## OBJECTIVE
Copy the data below verbatim, starting at the line that contains "How do I perform: Tap" and ending at the line that contains "This screenshot has width=1824, height=958.", with both of those lines included.
········
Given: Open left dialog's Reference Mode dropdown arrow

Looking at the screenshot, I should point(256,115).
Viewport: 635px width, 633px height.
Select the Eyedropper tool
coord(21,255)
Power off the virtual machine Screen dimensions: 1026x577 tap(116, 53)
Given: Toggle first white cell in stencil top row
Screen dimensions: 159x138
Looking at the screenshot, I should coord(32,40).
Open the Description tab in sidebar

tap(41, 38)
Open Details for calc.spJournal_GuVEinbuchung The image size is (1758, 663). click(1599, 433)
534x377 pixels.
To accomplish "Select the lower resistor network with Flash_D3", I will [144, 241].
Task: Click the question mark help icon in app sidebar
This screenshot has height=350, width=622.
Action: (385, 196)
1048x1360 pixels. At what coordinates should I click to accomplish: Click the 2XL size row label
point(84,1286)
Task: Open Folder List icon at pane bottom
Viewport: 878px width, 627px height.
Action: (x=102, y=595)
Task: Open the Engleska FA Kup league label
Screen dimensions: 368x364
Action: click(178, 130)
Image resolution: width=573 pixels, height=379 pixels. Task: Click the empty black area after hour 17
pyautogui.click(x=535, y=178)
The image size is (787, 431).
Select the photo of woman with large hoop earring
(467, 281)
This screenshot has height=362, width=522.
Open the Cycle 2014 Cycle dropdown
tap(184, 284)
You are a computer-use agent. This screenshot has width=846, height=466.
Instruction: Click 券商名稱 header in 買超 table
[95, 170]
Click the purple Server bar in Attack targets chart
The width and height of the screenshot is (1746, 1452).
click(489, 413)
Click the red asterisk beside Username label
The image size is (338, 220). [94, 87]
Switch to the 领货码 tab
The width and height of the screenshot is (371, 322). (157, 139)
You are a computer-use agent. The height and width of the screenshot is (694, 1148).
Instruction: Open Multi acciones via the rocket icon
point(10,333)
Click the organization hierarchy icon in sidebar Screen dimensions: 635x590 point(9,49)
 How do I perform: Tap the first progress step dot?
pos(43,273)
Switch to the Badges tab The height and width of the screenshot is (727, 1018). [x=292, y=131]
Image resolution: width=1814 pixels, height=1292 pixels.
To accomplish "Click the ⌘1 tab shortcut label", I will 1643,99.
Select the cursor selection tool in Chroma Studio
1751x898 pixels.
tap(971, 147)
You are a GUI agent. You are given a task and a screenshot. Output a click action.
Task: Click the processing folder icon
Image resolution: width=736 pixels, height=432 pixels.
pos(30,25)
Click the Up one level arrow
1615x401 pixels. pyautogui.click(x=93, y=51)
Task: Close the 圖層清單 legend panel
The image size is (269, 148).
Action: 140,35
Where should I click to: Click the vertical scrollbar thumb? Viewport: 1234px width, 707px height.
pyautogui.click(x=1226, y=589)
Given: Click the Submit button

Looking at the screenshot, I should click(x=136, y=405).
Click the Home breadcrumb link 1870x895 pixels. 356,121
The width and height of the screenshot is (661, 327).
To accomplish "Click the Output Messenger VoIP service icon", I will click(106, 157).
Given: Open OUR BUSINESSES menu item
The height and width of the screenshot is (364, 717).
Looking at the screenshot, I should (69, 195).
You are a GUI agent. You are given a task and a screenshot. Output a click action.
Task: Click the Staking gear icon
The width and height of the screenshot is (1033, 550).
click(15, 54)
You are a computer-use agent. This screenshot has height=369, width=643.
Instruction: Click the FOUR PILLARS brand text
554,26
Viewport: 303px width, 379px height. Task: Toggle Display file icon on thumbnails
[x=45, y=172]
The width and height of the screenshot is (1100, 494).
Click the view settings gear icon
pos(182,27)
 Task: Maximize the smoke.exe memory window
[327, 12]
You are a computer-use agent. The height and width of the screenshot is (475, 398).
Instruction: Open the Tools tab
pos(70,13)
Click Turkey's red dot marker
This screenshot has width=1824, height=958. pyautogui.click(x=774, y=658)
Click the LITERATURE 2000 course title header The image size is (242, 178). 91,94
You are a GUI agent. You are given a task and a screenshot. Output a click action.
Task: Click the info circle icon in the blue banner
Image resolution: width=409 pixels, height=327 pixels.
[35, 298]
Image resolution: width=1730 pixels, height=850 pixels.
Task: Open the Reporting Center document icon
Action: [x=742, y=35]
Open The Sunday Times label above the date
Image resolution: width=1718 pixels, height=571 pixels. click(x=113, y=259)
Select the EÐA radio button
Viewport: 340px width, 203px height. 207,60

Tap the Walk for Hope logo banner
········
## THE RESULT
 How do I perform: Tap the first progress step dot?
pos(43,273)
Switch to the Badges tab The height and width of the screenshot is (727, 1018). [x=292, y=131]
Image resolution: width=1814 pixels, height=1292 pixels.
To accomplish "Click the ⌘1 tab shortcut label", I will 1643,99.
Select the cursor selection tool in Chroma Studio
1751x898 pixels.
tap(971, 147)
You are a GUI agent. You are given a task and a screenshot. Output a click action.
Task: Click the processing folder icon
Image resolution: width=736 pixels, height=432 pixels.
pos(30,25)
Click the Up one level arrow
1615x401 pixels. pyautogui.click(x=93, y=51)
Task: Close the 圖層清單 legend panel
The image size is (269, 148).
Action: 140,35
Where should I click to: Click the vertical scrollbar thumb? Viewport: 1234px width, 707px height.
pyautogui.click(x=1226, y=589)
Given: Click the Submit button

Looking at the screenshot, I should click(x=136, y=405).
Click the Home breadcrumb link 1870x895 pixels. 356,121
The width and height of the screenshot is (661, 327).
To accomplish "Click the Output Messenger VoIP service icon", I will click(106, 157).
Given: Open OUR BUSINESSES menu item
The height and width of the screenshot is (364, 717).
Looking at the screenshot, I should (69, 195).
You are a GUI agent. You are given a task and a screenshot. Output a click action.
Task: Click the Staking gear icon
The width and height of the screenshot is (1033, 550).
click(15, 54)
You are a computer-use agent. This screenshot has height=369, width=643.
Instruction: Click the FOUR PILLARS brand text
554,26
Viewport: 303px width, 379px height. Task: Toggle Display file icon on thumbnails
[x=45, y=172]
The width and height of the screenshot is (1100, 494).
Click the view settings gear icon
pos(182,27)
 Task: Maximize the smoke.exe memory window
[327, 12]
You are a computer-use agent. The height and width of the screenshot is (475, 398).
Instruction: Open the Tools tab
pos(70,13)
Click Turkey's red dot marker
This screenshot has width=1824, height=958. pyautogui.click(x=774, y=658)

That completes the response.